Some servers are programmed to generate websites dynamically based on the request (e.g. a profile page that contains your personal data), other servers return pre-generated HTML pages (e.g. a news page). Or both are done - for different parts of a webpage. There also is a third alternative: Websites that are pre-generated but that change their appearance and data in the browser.
For our simple case, we have a server that returns the code to display a website. So let’s continue with step 3.

Step 3 - Response is Parsed

The web server then sends the web page you requested back to your web browser. But web pages containing images and tons of text are too large to send as a single packet of data. So, to overcome this a single web-page gets pulverized in thousands of thousands of tiny packets of data each wrapped in the information needed to rebuild itself. The data sent over the Internet (and most networks) are sent in manageable chunks. On the Internet, these manageable chunks of data are known as packets. A packet envelops the transmitted data with address information so the data can be routed through intermediate computers on the network. Because there are multiple routes from the source to the destination host, the Internet is very reliable and can operate even if parts of the network are down.
When the web browser fetches data from an internet-connected server and it then uses a piece of software called a rendering engine to translate that data into text and images. This data is written in any combination of Hypertext Markup Language (HTML), Cascading Style Sheet (CSS), and JavaScript, and web browsers read this code to create what we see, hear and experience on the internet.
The browser receives the response sent by the server. This alone doesn’t display anything on the screen though.
Instead, the next step is that the browser parses the response. Just as the server did it with the request. Again, the standardization enforced by HTTP helps of course.
The browser checks the data and metadata that are enclosed in the response. And based on that, it decides what to do.
You might’ve had cases where a PDF opened in your browser. That happened because the response informed the browser that the data is not a website but a PDF document instead.

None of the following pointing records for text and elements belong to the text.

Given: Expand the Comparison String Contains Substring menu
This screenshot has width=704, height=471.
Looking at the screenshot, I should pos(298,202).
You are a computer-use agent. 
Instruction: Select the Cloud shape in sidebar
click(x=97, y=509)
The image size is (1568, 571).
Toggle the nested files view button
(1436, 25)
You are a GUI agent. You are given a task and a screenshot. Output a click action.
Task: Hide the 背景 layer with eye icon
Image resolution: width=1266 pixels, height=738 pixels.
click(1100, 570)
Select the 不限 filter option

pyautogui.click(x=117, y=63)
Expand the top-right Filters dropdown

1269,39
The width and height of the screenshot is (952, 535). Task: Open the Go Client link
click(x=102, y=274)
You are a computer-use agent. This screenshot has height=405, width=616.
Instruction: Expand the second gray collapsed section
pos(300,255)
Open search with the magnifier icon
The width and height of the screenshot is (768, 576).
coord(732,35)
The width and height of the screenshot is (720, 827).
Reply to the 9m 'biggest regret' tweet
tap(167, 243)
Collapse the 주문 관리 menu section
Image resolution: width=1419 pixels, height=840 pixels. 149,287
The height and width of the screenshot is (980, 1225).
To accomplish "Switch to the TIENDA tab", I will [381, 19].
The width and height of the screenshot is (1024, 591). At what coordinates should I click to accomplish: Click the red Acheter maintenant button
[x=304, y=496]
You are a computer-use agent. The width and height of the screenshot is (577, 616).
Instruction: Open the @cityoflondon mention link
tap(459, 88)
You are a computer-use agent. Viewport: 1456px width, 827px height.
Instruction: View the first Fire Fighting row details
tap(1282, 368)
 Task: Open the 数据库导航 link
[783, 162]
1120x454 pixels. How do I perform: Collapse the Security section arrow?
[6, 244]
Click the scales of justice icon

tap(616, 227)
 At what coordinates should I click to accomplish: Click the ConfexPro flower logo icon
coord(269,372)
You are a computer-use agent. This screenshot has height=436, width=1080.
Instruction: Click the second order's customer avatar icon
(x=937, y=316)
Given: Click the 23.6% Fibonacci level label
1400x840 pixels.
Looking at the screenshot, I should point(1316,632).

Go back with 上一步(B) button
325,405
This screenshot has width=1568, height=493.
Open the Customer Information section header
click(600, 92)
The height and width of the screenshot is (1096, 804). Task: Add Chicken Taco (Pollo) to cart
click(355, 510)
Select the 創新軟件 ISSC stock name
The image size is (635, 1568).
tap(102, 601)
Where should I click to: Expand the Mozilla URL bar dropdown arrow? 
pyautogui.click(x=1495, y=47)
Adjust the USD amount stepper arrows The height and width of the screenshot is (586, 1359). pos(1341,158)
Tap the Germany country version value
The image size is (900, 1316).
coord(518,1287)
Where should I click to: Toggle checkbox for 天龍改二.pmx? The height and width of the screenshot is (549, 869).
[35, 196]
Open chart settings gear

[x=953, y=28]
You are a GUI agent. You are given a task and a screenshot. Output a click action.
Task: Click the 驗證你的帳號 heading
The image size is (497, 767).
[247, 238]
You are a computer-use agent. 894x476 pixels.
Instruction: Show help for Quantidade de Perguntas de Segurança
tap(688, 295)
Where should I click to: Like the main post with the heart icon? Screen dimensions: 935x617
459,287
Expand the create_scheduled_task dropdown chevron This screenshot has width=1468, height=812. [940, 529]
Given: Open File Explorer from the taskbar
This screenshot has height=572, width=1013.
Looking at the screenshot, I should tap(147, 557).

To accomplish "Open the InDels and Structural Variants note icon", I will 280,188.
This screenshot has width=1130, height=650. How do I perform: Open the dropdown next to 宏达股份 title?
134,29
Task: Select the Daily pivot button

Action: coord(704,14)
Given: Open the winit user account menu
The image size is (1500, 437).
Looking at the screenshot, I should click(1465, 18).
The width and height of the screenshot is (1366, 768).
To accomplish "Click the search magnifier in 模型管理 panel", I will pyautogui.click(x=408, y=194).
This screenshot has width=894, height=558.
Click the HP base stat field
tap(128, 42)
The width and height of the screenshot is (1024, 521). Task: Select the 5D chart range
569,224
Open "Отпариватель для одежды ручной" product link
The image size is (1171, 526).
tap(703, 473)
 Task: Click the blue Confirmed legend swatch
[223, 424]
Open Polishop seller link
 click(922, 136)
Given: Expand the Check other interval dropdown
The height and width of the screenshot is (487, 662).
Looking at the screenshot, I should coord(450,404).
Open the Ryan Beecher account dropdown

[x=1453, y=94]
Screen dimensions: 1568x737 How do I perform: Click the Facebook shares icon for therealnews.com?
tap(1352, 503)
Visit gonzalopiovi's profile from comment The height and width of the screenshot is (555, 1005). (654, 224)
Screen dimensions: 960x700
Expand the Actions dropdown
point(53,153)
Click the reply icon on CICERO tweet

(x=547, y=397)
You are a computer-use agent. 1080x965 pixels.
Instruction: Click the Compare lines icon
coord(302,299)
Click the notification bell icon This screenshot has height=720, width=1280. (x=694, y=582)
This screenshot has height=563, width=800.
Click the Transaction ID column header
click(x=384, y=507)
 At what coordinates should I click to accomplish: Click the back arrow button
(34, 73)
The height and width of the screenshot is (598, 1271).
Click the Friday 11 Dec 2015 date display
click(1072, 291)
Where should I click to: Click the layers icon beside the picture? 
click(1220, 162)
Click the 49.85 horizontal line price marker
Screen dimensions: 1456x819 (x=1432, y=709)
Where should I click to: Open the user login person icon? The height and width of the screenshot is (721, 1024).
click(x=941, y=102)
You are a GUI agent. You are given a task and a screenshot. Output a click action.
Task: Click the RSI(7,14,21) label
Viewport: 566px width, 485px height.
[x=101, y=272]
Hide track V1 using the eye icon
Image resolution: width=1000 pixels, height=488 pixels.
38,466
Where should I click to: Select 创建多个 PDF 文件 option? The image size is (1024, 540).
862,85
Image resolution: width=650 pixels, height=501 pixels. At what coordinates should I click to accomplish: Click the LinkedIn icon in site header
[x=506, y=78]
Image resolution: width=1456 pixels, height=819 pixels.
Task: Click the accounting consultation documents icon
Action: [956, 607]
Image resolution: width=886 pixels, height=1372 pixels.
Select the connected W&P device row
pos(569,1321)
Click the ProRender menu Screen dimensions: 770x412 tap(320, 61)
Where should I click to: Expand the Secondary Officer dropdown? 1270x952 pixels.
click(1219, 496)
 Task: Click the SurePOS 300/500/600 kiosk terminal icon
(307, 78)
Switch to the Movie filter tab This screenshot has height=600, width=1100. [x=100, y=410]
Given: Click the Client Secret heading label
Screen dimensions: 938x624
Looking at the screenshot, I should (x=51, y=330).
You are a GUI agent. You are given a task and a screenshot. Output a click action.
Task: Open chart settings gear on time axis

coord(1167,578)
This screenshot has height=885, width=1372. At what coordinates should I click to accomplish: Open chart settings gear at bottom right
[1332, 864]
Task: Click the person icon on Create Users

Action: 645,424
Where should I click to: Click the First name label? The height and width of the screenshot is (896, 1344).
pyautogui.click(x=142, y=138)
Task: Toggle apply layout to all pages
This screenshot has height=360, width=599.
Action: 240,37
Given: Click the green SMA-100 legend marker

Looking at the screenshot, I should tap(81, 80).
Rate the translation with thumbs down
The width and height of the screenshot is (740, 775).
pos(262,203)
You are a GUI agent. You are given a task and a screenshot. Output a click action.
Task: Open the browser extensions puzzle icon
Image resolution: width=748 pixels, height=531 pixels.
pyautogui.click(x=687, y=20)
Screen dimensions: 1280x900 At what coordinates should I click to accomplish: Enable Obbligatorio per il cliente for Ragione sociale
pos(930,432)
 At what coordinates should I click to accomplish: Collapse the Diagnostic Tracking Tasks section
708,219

And the browser tries to pick the best handling mechanism for any data type it detects.

Back to our website scenario.
In that case, the response would contain a specific piece of metadata, that tells the browser that the response data is of type text/HTML.
This allows the browser to then parse the actual data that’s attached to the response as HTML code.
The browser knows how to parse HTML and now simply goes through the entire response data (also called “the response body”) to render the website.

Step 4 - Page is Displayed

As mentioned, the browser goes through the HTML data returned by the server and builds a website based on that.
Though it is important to know, that HTML does not include any instructions regarding what the site should look like (i.e. how it should be styled). It really only defines the structure and tells the browser which content is a heading, which content is an image, which content is a paragraph etc. This is especially important for accessibility - screen readers get all the useful information out of the HTML structure.

So lets review, What we have learned so far?

The browser goes to the DNS server and finds the real address of the server that the website lives on.
The browser sends an HTTP request message to the server, asking it to send a copy of the website to the client. This message, and all other data sent between the client and the server, are sent across your internet connection using TCP/IP.
If the server approves the client's request, the server sends the client a "200 OK" message, which means "Of course you can look at that website! Here it is", and then starts sending the website's files to the browser as a series of small chunks called data packets.
The browser assembles the small chunks into a complete website and displays it to you.